The following appeared on the Usenet.
--                                         _
Dale Wharton  dale@xxxxxxxxxxxx  M O N T R E A L  Te souviens-tu?

8<------------------------- couper ici ------------------------>8

From:       Roy_Langston@xxxxxxxxxxxxxx (Roy Langston)
Newsgroups: alt.politics.economics
Subject:    Replace income tax with asset tax
Date:       Wed, 26 Apr 1995 07:42:17 -0800

[ omitted--list of defects in income tax and national sales tax ]

A flat personal and corporate asset tax of less than *3%* would
be enough to totally replace all revenues currently raised by the
personal income and corporate profits taxes. Over 90% of all
people would pay less tax than under the current system -- in
most cases *far* less. Who would pay more? The idle (i.e.,
unproductive) rich and large but unproductive corporations.

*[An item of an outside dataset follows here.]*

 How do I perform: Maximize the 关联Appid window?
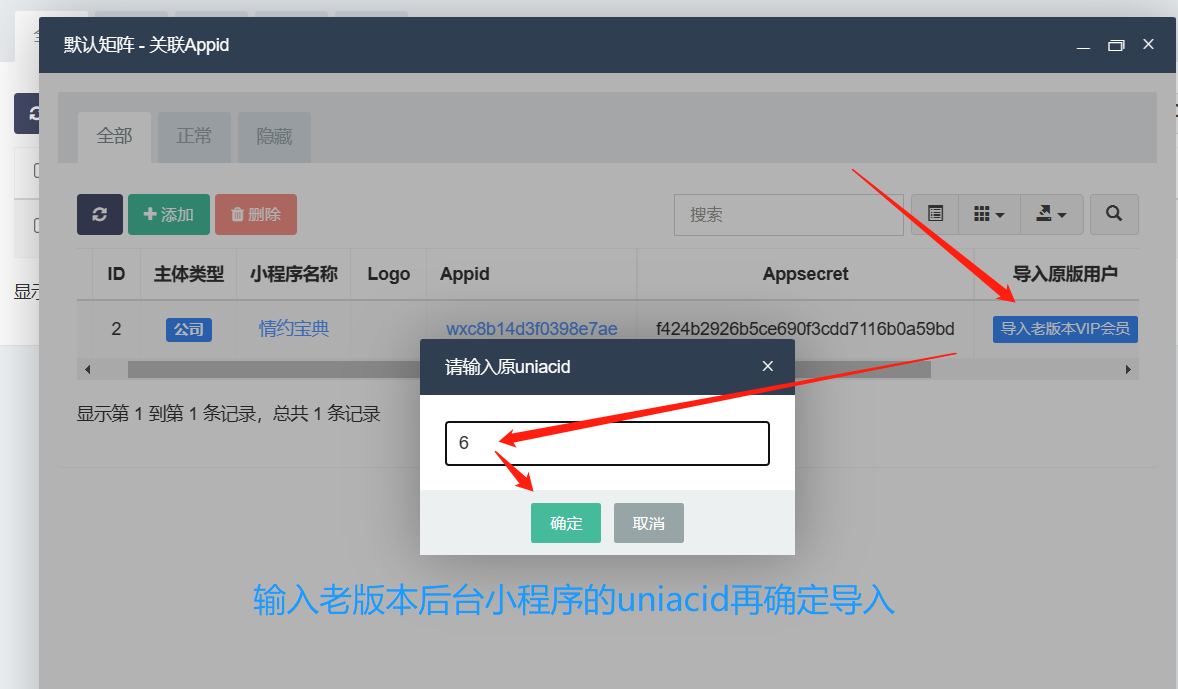[x=1116, y=45]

Sound too good to be true? Well wait, it gets even better:

1. Changing to asset taxation would tilt the economy in favour of
labour-intensive rather than capital-intensive industries,
slashing unemployment.

2. Assets are much more difficult to hide than income, so wealthy
individuals and corporations would be unable to dodge the tax.
They would have to return to honest accounting: indeed, it would
be to their benefit to do so.

3. To avoid losing ground to the tax, asset owners would have to
either use their assets as productively as possible, or sell them
to someone who would. Result? Much more mobile capital, lower
unemployment, higher (after-tax) wages, and a permanent,
continuous economic boom.

4. One of the most important benefits of a market economy is that
assets tend to move into the most productive hands, increasing
production. The asset tax would *accelerate* this process.

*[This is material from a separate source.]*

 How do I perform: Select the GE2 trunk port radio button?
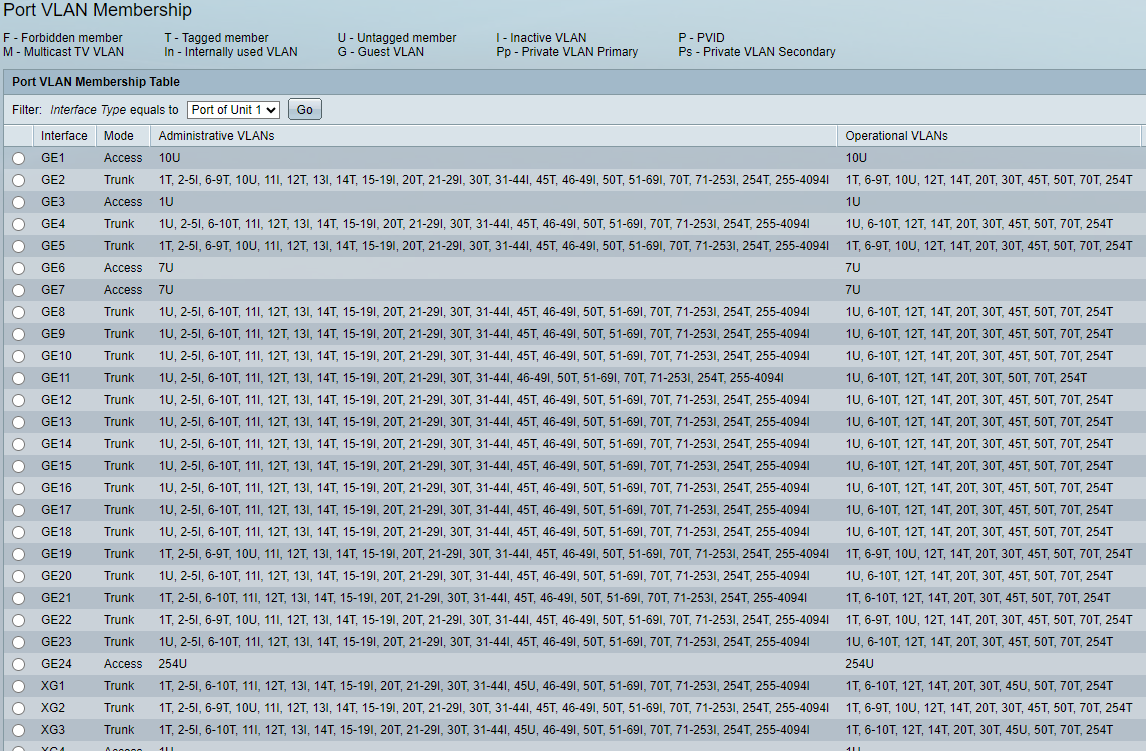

5. Asset owners get a very great benefit from government --
protection of their property rights -- for which they currently
do not pay. The asset tax would be a very fair and fundamentally
*voluntary* user-pay, value-for-value transaction: you pay the
tax, and government protects your property rights. If you don't
want to pay the tax, fine; someone else can take your property
and the government will not lift a finger. If the thief pays the
asset tax, government will recognize *his* right, not yours.
Collection of the asset tax would therefore be no problem
whatever. The moral superiority of such a fair and voluntary tax
system should be clear.

There is more, of course, but this should be enough to stimulate
some thought about asset tax vs. income tax vs. sales tax. I
welcome feedback on this idea, but should issue one warning:
others (including PhDs in economics) have criticized this
proposal without thinking deeply enough about its implications,
and have consequently been publicly humiliated when I easily
refuted their arguments and demonstrated their (occasionally
hilarious) wrongheadedness and superficiality.